EXCERPTED RECORDS »
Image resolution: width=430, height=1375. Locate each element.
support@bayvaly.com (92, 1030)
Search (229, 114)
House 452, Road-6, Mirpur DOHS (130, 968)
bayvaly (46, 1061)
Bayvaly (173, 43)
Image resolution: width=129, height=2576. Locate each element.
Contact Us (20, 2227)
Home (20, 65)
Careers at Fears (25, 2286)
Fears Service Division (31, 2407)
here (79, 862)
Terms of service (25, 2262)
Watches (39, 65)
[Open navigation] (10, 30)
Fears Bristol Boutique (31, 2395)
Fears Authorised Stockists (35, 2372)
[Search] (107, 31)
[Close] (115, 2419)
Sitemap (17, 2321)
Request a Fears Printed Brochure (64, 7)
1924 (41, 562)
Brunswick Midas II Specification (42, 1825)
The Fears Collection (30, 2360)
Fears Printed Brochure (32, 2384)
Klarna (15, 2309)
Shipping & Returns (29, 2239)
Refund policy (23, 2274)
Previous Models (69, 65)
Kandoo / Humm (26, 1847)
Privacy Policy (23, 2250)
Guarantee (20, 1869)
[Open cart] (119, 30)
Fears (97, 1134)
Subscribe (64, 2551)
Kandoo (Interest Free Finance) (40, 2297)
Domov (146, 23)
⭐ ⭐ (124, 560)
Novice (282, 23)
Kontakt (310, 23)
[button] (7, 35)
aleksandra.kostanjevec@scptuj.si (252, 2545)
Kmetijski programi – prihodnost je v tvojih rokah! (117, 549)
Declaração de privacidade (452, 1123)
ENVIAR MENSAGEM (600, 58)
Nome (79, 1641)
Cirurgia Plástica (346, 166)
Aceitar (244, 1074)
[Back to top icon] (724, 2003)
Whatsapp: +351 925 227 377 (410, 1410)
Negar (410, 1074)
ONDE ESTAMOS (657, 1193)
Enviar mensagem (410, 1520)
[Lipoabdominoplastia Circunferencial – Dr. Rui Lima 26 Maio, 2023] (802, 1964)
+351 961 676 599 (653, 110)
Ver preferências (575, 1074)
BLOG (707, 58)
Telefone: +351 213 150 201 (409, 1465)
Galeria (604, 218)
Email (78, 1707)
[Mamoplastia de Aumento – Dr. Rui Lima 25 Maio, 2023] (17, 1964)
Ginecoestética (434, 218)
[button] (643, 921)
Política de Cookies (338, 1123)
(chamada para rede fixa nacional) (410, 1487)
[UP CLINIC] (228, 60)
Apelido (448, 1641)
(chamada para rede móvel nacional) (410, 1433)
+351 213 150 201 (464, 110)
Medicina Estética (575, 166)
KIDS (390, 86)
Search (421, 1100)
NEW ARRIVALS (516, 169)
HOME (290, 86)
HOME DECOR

WORK ITEM »
Using the records above, select and copy every line that has the word "Maio".

RESULT OF THE EXERCISE »
[Lipoabdominoplastia Circunferencial – Dr. Rui Lima 26 Maio, 2023] (802, 1964)
[Mamoplastia de Aumento – Dr. Rui Lima 25 Maio, 2023] (17, 1964)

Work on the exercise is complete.